• [Instructions to follow] Retype the data exactly. Spelling and punctuation stay as they are.

• [Records shown]
▬▬▬

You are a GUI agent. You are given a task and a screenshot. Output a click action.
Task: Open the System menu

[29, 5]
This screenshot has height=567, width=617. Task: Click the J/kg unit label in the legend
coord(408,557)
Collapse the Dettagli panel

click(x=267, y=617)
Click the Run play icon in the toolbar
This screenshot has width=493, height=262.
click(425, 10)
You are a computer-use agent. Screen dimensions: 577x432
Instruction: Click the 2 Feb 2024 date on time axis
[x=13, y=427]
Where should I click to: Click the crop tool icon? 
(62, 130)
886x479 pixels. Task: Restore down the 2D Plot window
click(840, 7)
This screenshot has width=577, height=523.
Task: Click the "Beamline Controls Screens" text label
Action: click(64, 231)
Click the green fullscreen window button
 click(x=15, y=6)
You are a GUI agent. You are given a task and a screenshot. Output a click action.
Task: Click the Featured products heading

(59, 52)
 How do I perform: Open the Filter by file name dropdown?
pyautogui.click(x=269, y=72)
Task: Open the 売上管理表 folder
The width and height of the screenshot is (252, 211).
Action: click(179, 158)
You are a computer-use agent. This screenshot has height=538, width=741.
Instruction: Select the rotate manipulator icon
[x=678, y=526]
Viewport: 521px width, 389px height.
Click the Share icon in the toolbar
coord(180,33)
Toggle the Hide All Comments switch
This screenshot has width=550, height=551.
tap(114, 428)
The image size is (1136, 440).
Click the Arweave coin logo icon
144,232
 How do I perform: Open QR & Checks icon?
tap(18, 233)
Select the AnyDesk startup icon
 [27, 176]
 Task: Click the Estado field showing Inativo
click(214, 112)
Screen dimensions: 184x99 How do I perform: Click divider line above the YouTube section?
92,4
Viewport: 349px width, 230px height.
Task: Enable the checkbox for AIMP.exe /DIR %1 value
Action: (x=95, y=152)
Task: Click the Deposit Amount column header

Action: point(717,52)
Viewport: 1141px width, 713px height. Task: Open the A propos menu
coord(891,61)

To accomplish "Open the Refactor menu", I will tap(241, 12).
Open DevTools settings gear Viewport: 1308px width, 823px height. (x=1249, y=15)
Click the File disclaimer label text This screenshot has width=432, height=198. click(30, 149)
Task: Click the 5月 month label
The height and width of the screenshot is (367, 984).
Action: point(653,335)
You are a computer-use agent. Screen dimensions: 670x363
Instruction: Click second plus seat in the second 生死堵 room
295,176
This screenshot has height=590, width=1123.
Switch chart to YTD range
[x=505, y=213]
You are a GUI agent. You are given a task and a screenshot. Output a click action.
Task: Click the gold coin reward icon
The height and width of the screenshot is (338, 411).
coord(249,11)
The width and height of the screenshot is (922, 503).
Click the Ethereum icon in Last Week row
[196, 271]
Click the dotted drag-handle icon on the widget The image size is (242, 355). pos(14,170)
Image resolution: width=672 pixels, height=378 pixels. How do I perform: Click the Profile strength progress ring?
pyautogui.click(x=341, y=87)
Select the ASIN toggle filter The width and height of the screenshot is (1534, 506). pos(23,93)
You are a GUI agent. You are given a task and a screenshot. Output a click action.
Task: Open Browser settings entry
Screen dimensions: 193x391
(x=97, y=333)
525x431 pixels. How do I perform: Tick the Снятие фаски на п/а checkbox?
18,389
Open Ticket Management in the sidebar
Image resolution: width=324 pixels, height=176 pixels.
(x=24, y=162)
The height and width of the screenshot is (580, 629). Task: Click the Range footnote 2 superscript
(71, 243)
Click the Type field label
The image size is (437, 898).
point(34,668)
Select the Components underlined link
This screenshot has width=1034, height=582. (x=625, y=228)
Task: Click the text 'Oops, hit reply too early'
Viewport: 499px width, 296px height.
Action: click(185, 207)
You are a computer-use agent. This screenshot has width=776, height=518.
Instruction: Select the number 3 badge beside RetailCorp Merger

▬▬▬

• [Output below]
You are a GUI agent. You are given a task and a screenshot. Output a click action.
Task: Open the System menu

[29, 5]
This screenshot has height=567, width=617. Task: Click the J/kg unit label in the legend
coord(408,557)
Collapse the Dettagli panel

click(x=267, y=617)
Click the Run play icon in the toolbar
This screenshot has width=493, height=262.
click(425, 10)
You are a computer-use agent. Screen dimensions: 577x432
Instruction: Click the 2 Feb 2024 date on time axis
[x=13, y=427]
Where should I click to: Click the crop tool icon? 
(62, 130)
886x479 pixels. Task: Restore down the 2D Plot window
click(840, 7)
This screenshot has width=577, height=523.
Task: Click the "Beamline Controls Screens" text label
Action: click(64, 231)
Click the green fullscreen window button
 click(x=15, y=6)
You are a GUI agent. You are given a task and a screenshot. Output a click action.
Task: Click the Featured products heading

(59, 52)
 How do I perform: Open the Filter by file name dropdown?
pyautogui.click(x=269, y=72)
Task: Open the 売上管理表 folder
The width and height of the screenshot is (252, 211).
Action: click(179, 158)
You are a computer-use agent. This screenshot has height=538, width=741.
Instruction: Select the rotate manipulator icon
[x=678, y=526]
Viewport: 521px width, 389px height.
Click the Share icon in the toolbar
coord(180,33)
Toggle the Hide All Comments switch
This screenshot has width=550, height=551.
tap(114, 428)
The image size is (1136, 440).
Click the Arweave coin logo icon
144,232
 How do I perform: Open QR & Checks icon?
tap(18, 233)
Select the AnyDesk startup icon
 [27, 176]
 Task: Click the Estado field showing Inativo
click(214, 112)
Screen dimensions: 184x99 How do I perform: Click divider line above the YouTube section?
92,4
Viewport: 349px width, 230px height.
Task: Enable the checkbox for AIMP.exe /DIR %1 value
Action: (x=95, y=152)
Task: Click the Deposit Amount column header

Action: point(717,52)
Viewport: 1141px width, 713px height. Task: Open the A propos menu
coord(891,61)

To accomplish "Open the Refactor menu", I will tap(241, 12).
Open DevTools settings gear Viewport: 1308px width, 823px height. (x=1249, y=15)
Click the File disclaimer label text This screenshot has width=432, height=198. click(30, 149)
Task: Click the 5月 month label
The height and width of the screenshot is (367, 984).
Action: point(653,335)
You are a computer-use agent. Screen dimensions: 670x363
Instruction: Click second plus seat in the second 生死堵 room
295,176
This screenshot has height=590, width=1123.
Switch chart to YTD range
[x=505, y=213]
You are a GUI agent. You are given a task and a screenshot. Output a click action.
Task: Click the gold coin reward icon
The height and width of the screenshot is (338, 411).
coord(249,11)
The width and height of the screenshot is (922, 503).
Click the Ethereum icon in Last Week row
[196, 271]
Click the dotted drag-handle icon on the widget The image size is (242, 355). pos(14,170)
Image resolution: width=672 pixels, height=378 pixels. How do I perform: Click the Profile strength progress ring?
pyautogui.click(x=341, y=87)
Select the ASIN toggle filter The width and height of the screenshot is (1534, 506). pos(23,93)
You are a GUI agent. You are given a task and a screenshot. Output a click action.
Task: Open Browser settings entry
Screen dimensions: 193x391
(x=97, y=333)
525x431 pixels. How do I perform: Tick the Снятие фаски на п/а checkbox?
18,389
Open Ticket Management in the sidebar
Image resolution: width=324 pixels, height=176 pixels.
(x=24, y=162)
The height and width of the screenshot is (580, 629). Task: Click the Range footnote 2 superscript
(71, 243)
Click the Type field label
The image size is (437, 898).
point(34,668)
Select the Components underlined link
This screenshot has width=1034, height=582. (x=625, y=228)
Task: Click the text 'Oops, hit reply too early'
Viewport: 499px width, 296px height.
Action: click(185, 207)
You are a computer-use agent. This screenshot has width=776, height=518.
Instruction: Select the number 3 badge beside RetailCorp Merger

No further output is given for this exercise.